I will note that this is actually the source code of the C++ rewrite! The
original game was written in Flash, and this version was apparently written by
Simon Roth.

My impressions: The source code is a bit of a tangle here. There are magic
numbers ([https://wiki.c2.com/?MagicNumber](https://wiki.c2.com/?MagicNumber))
all over the place, plenty of god classes
([https://wiki.c2.com/?GodClass](https://wiki.c2.com/?GodClass)), and in
general you will have to do a bit too much archaeology to figure out what a
particular class or member function is supposed to do (the function and class
names don’t give you enough, and there are no comments to help out). There are
a few WTFs in here, like the "int i, j, j;" in Script.h.

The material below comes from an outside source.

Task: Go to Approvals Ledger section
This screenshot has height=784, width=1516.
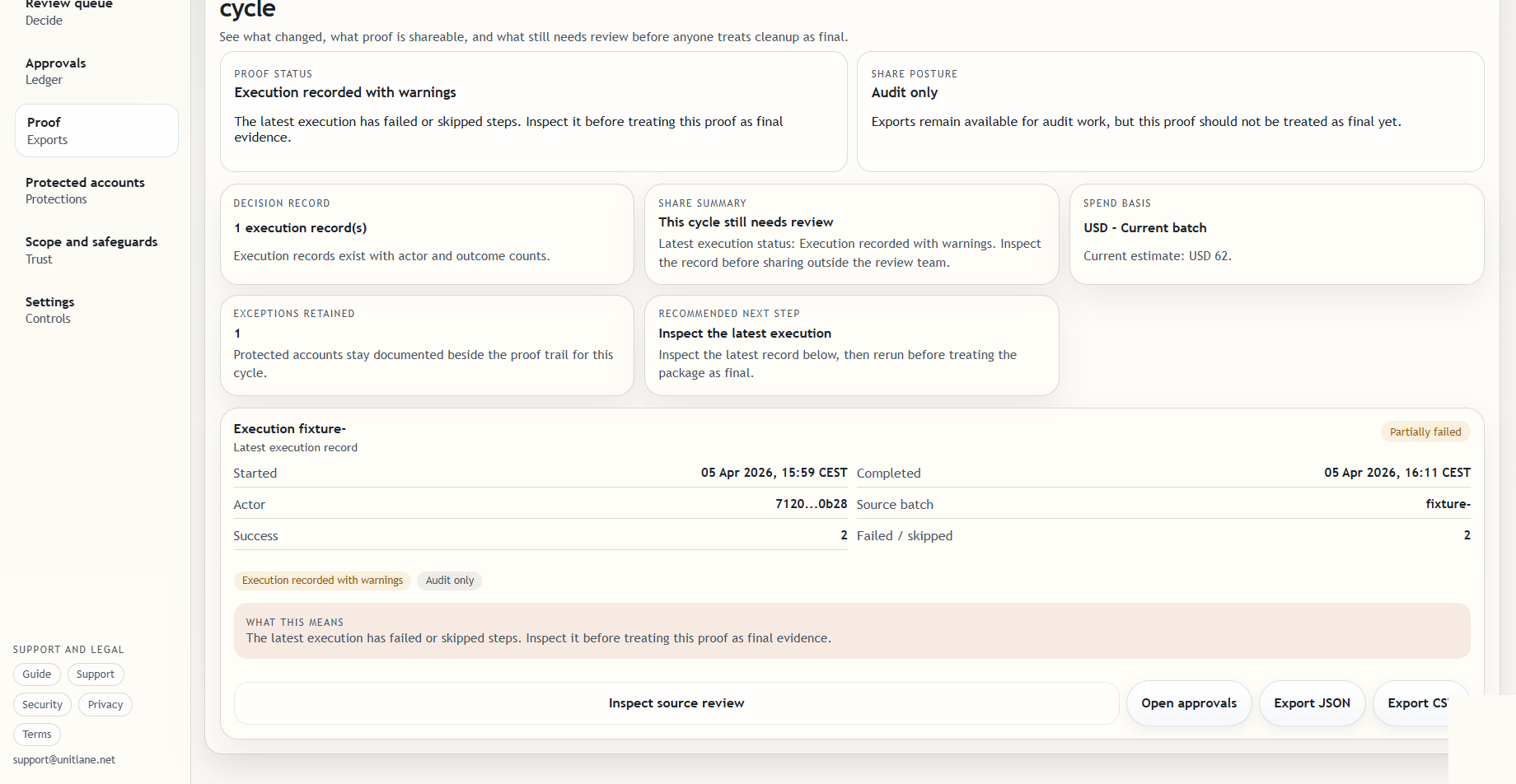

THAT SAID, This is not really out of the ordinary for successful, released,
real games. It’s not really different in style from the Celeste Player code.

[https://github.com/NoelFB/Celeste/blob/master/Source/Player/...](https://github.com/NoelFB/Celeste/blob/master/Source/Player/Player.cs)

But if you’re writing a game of this size or complexity, I recommend doing
some refactoring work along the way. In my experience, this will reduce the
amount of insanity in the project towards the second half of the development
cycle.

But I am always more impressed by ugly code behind a good game than I am by
clean code behind an unreleased, unfinished, or unfun game.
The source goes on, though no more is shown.